■ TEXT EXTRACT:
>>>

Josie and P.J. are losers.

It’s not because they’re lesbians (though that doesn’t help). It’s not because they’re “ugly and talentless” (though they’ll admit to that, too). No, it’s because here they are—in their senior year of Rockridge Falls High School—and they still haven’t had sex.

The horror.

P.J.—the go-getter of the two—still has schemes in place. She still hopes to lose her virginity before gaining her diploma. Sure, she’d love to hop in the sack with cheerleader Brittany, but let’s be honest: She’s not picky. Any girl—or, at least, any girl who’d rate above a six on P.J.’s cuteness scale—might do. But time is running short.

Josie’s situation is more complex. She has a strong crush on Isabel, another cheerleader. But Isabel, it seems, is straight. Not just a little straight, mind you, but dating-the-star-football-player sort of straight. Chances of success seem … low.

Then comes the night of the back-to-school carnival.

P.J. and Josie converse awkwardly with Isabel and Brittany. Isabel accuses boyfriend and star football player, Jeff, of cheating on her. Despite Jeff’s protestations, Isabel is mightily upset, and P.J. and Josie offer her a ride. Jeff berates the teens from outside the vehicle and demands—loudly—that Isabel get out of it. Josie starts the car, drives forward and nearly touches the car’s bumper to Jeff’s precious, precious knee.

<<<

■ DIRECTIONS:
1. In the passage about Josie and P.J., which cheerleader does Josie have a strong crush on?
2. Continue the passage about Josie and P.J. from its final sentence.

■ MATERIAL PROVIDED:

>>>

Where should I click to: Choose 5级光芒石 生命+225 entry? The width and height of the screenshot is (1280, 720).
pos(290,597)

<<<
>>>

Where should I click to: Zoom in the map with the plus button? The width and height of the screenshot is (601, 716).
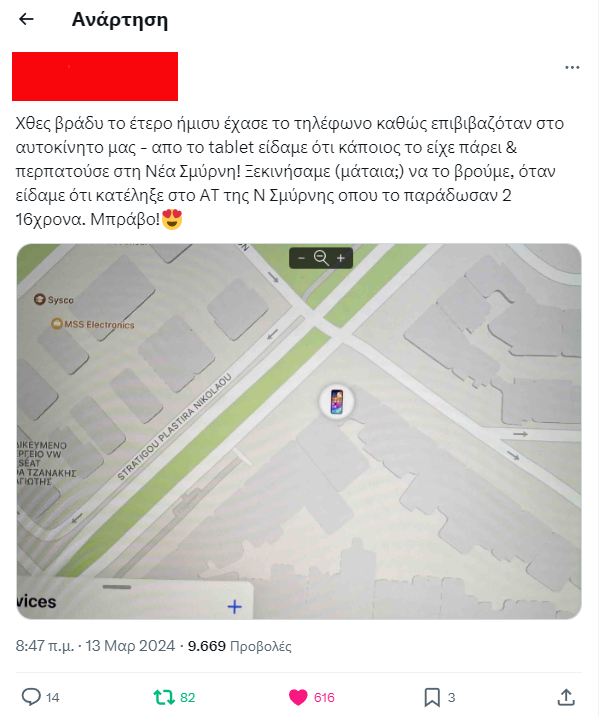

<<<

■ OUTPUTS BY TASK:
1. Isabel

2.
Well, the gust of wind from the near collision must’ve been surprisingly powerful. Jeff collapses in pain. The entire football team rushes to Jeff’s rescue as the girls back out and drive away. The next day, Jeff’s on crutches (quickly abandoned when football practice starts). P.J. and Josie are in the principal’s office, trying to explain what on Earth would’ve possessed them to assault the school’s most beloved athlete/student/human and threaten the school’s chances of winning an astronomically important football game.

The girls tell the principal that they were actually just practicing. Gearing up (so to speak) for their, um, self-defense course. Yeah, that’s it—their self-defense course that they’re leading for other young women at Rockridge Falls High. Because of empowerment and stuff.

It’s a lie, of course. But P.J. sees the possibilities. If they lead a fight club—er, self-defense course—for the high school’s female students, that would put them in close, sweaty proximity to the same female students.

And who knows what might come of it? Nothing says  “I think you’re cute” more than hitting a girl in the face.

Positive Elements

When a movie is predicated on students starting a fight club in order to have sex with their same-gender classmates, you’re not starting with a lot to work with in this category. Still, we do have some positives to mention.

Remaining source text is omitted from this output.